Ballooning debt will force the Federal Reserve to bring back quantitative easing, Michael Howell wrote.
He said in the Financial Times that the Fed’s balance sheet will have to double.
“Investors should therefore expect a continuing tail wind from global liquidity instead of last year’s severe headwinds.”
Ballooning debt in the coming years will force the Federal Reserve to buy massive amounts of bonds again, according to Michael Howell, managing director at Crossborder Capital.
Writing in The Financial Times on Wednesday, he predicted that the central bank will have to abandon its quantitative tightening plan, which would roll back prior stimulus by shrinking the Fed’s balance sheet. Instead, the Fed will return to its quantitative easing scheme, lifting stocks in the process, he added.
“Investors should therefore expect a continuing tailwind from global liquidity instead of last year’s severe headwinds. This should prove good for stocks, but less positive for bond investors,” Howell said.
Despite forecasts of a looming funding drain, the liquidity cycle has already passed its bottom and will trend up over the coming years, he said.
Howell noted that the Fed and other central banks earlier this year plowed liquidity into the global financial system during this spring’s banking turmoil, which was caused by the collapse of Silicon Valley Bank.
“But in coming years they will probably have to bailout debt-burdened governments, too,” he warned.
According to Howell, about seven in every eight dollars churning through global markets are already used for debt refinancing. And of the remaining dollar, a growing portion is going toward expanding government deficits.
That’s as developed economies are being faced with fresh pressure to expand public spending, as a renewed focus on military requirements and changing demographics weigh on budgets, he explained.
“In a world of excessive debt, large central bank balance sheets are a necessity. So, forget QT, quantitative easing is coming back. The pool of global liquidity — which we estimate to be about $170 trillion — is not going to shrink significantly any time soon,” he wrote.
According to Congressional Budget Office estimates cited by Howell, the Fed’s Treasury holdings would have to rise to $7.5 trillion by 2033 from nearly $5 trillion today.
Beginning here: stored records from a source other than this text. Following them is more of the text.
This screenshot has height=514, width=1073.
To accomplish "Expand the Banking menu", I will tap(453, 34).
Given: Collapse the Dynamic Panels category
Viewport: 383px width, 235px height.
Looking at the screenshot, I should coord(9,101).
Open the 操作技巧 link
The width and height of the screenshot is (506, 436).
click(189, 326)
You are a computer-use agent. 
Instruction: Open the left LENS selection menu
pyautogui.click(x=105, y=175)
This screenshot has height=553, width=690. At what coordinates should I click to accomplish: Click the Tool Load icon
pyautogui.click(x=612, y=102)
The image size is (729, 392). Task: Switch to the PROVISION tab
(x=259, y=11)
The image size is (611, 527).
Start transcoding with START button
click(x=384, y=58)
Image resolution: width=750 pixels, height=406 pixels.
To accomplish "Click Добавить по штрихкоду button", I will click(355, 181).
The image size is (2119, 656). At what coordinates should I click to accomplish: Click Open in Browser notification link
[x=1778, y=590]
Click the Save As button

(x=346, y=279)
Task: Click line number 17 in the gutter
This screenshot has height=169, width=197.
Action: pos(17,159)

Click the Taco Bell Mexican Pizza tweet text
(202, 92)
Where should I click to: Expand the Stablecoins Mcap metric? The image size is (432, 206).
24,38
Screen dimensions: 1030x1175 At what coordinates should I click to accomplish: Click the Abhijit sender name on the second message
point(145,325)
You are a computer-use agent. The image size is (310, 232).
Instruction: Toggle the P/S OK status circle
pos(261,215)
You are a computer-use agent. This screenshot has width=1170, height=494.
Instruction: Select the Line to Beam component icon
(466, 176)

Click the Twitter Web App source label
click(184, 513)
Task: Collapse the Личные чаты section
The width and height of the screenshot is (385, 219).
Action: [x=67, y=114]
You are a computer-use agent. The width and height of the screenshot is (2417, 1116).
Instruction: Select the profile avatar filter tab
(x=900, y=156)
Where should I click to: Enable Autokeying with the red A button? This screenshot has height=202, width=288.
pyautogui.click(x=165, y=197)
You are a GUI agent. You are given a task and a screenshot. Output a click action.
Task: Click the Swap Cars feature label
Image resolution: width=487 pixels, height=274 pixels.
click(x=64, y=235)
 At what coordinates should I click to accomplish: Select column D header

But he thinks that forecast is too low.
“More realistic numbers point to required Fed Treasury holdings of at least $10 trillion. That translates pro rata into a doubling of its current $8.5 trillion balance sheet size and will mean several years of double-digit growth in Fed liquidity,” he wrote.
Few alternatives to QE exist. Governments are locked into certain mandatory spending requirements, such as entitlement spending, and existing tax bases can’t be squeezed much further, Howell added.
Meanwhile, geopolitical tensions will likely reduce China’s demand for US debt. At the same time, US households and pension funds will demand higher interest rates, worsening the deficits and the debt problem, he said.